It wasn't until I finished the book that I understood Scarlett. She's desperate for Ashley beyond delusion.
Scarlett decided she was in love with Ashley because of one day when she was 14 and saw him as a M.A.N. And she convinced herself that Ashley loved her in return. Oh, he may have married someone else but he really loved Scarlett. I mean, just because someone marries someone doesn't mean they're in love. (Oh wait, that's actually true.) But Scarlett even convinced herself that when Soldier Ashley wrote to Melanie, his WIFE, as long as he wasn't mushy that meant he was still secretly in love with Scarlett. (Oh yeah, Scarlett sneaked into Melanie's room and read all of Ashley's letters.)

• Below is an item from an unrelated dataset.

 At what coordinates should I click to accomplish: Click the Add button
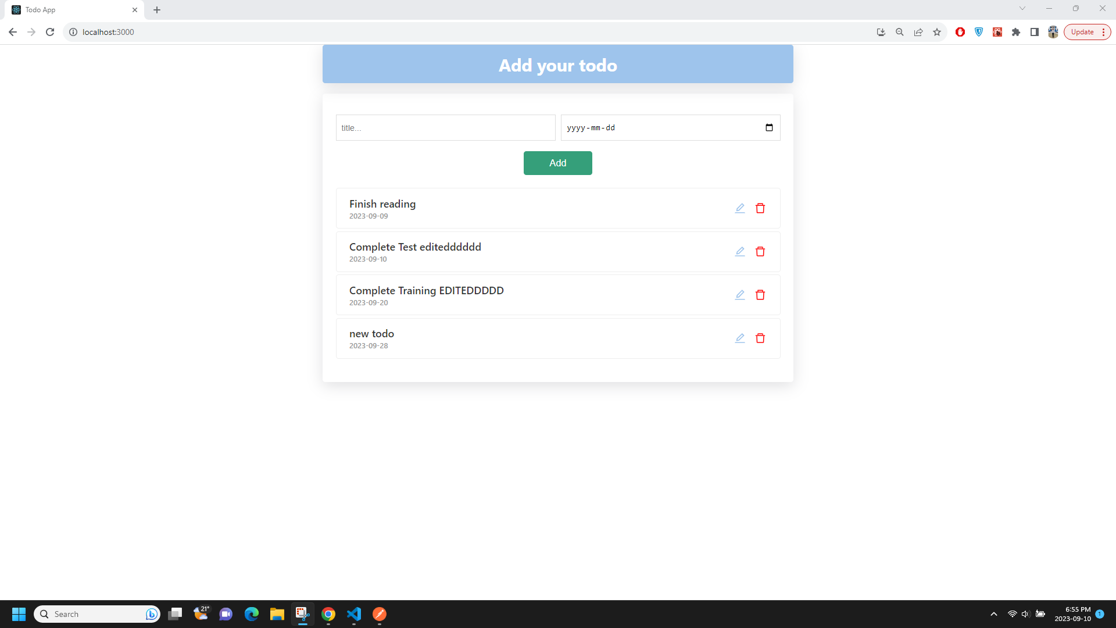click(x=557, y=163)
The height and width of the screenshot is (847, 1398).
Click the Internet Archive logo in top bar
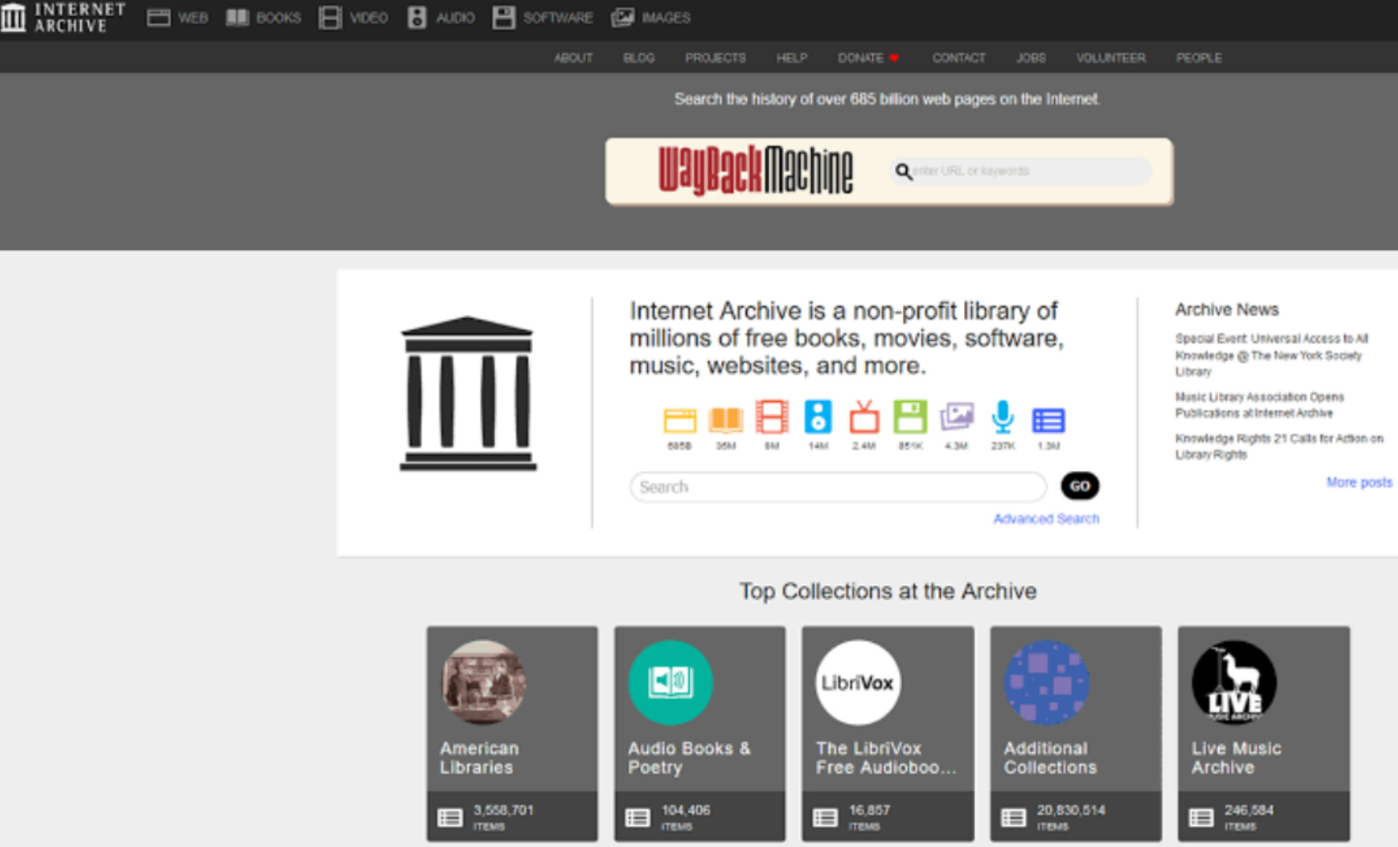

She reminded me of a woman I once knew who, upon hearing that the man she'd decided she was in love with slept with another woman said, "Maybe he was thinking of me." She seriously believed that. Why do women do so much rationalizing? I will admit I've fallen prey to it occasionally but some women could be in the Olympics of Denial.
We do such a poor job of teaching young women their intrinsic worth and of teaching them to make wise choices about relationships. I've said it before but it bears repeating: as soon as a woman is through with a man and throws him back there's another woman on the opposite bank reeling him in. It must be fear of being alone. What else could it be? And why are we so afraid of being alone? In other times and even today in developing nations I can understand the need for a partner to help put food on the table. Why have our emotions and actions failed to keep up when we are certainly capable of making a living? I mean, I understand the desire to be in love--I'm not talking about that. I'm talking about the desire to have someone--just about anyone--rather than be alone. Are we so unhappy with ourselves? Or do we merely need to be constantly entertained? You know the kind of person I'm talking about, the one who, while you're sitting on the beach says, "Put down that book and talk to me!" Jane Austen included characters with the need to be constantly entertained in her novels (she wrote easy to relate to characters, that's for sure).
I'm not certain Margaret Mitchell intended for readers to be sympathetic to Scarlett. I suspect she wanted to tell a story, and I haven't even discussed the politics yet. We're meant to admire Scarlett's steely resolve yet disapprove of her character, I suspect. But then, I'm generally not a fan of examining the author's intentions. It's how the book affects us personally that matters.